In 2009, LifeNews.com reported on a new study showing doctors don’t need to suggest an abortion to pregnant women who want cancer treatment. The study involved a concept called pregnancy associated breast cancer — breast cancer that is diagnosed when a woman is pregnant or within a year after delivery.
The mainstream media highlighted the study as if it showed a new concept, somehow finally dismissing the notion that pregnant women undergoing breast cancer treatment should have an abortion. But Dr. Joel Brind, a Baruch College professor says studies have shown that for decades.
“Actually, this finding has been reported many times in the last 15 years,” Brind explained.

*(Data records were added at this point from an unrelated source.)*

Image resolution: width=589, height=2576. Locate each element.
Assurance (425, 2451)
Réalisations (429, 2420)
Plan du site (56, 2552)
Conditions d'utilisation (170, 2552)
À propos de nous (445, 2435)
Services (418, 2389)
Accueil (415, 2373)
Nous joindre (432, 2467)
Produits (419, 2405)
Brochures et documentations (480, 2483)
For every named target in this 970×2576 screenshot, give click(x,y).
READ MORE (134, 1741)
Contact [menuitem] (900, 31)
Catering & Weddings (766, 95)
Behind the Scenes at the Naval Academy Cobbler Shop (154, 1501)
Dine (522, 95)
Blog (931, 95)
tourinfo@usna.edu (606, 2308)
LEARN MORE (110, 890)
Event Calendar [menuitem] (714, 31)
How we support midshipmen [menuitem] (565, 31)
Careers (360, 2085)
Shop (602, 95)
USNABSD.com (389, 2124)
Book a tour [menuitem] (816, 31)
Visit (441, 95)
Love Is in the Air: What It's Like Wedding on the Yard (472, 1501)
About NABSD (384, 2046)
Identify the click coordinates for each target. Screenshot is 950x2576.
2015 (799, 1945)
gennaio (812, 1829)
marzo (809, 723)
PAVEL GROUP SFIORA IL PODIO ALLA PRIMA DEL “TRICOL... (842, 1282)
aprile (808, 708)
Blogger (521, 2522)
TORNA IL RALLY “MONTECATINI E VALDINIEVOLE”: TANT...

“Unfortunately, many doctors still recommend abortion for women diagnosed with breast cancer while pregnant, so that they can treat the cancer more aggressively. This is despite worldwide research going back as far as the 1930’s that shows that so-called ‘therapeutic abortion’ substantially shortens lifespan, whereas carrying the pregnancy to term makes long-term cure more likely,” he said.
Brind says that a 1976 review of all studies published to that point, conducted by French doctor P. Juret, reported that, “The futility of therapeutic abortion is now certain.”
CLICK LIKE IF YOU’RE PRO-LIFE!
Although the study isn’t the revelation the mainstream media claimed, Brind says it is quite useful.
“What the new story out of MD Anderson shows is that women in this particular situation — which are only about 3% of all breast cancers — have no worse a prognosis than women with the same stage of breast cancer who are not pregnant,” he said.
“But what is most important about the current report is the absence of any data about abortion, i.e., a difference in prognosis as a function of whether or not the pregnant patient aborts the baby,” he explained. “To their credit, doctors at MD Anderson have, for at least the last several years, been very good at treating both patients: Mom and her unborn child.”
“Hopefully, the current report will be yet another nail in the coffin of ‘therapeutic abortion,’” he told LifeNews.com.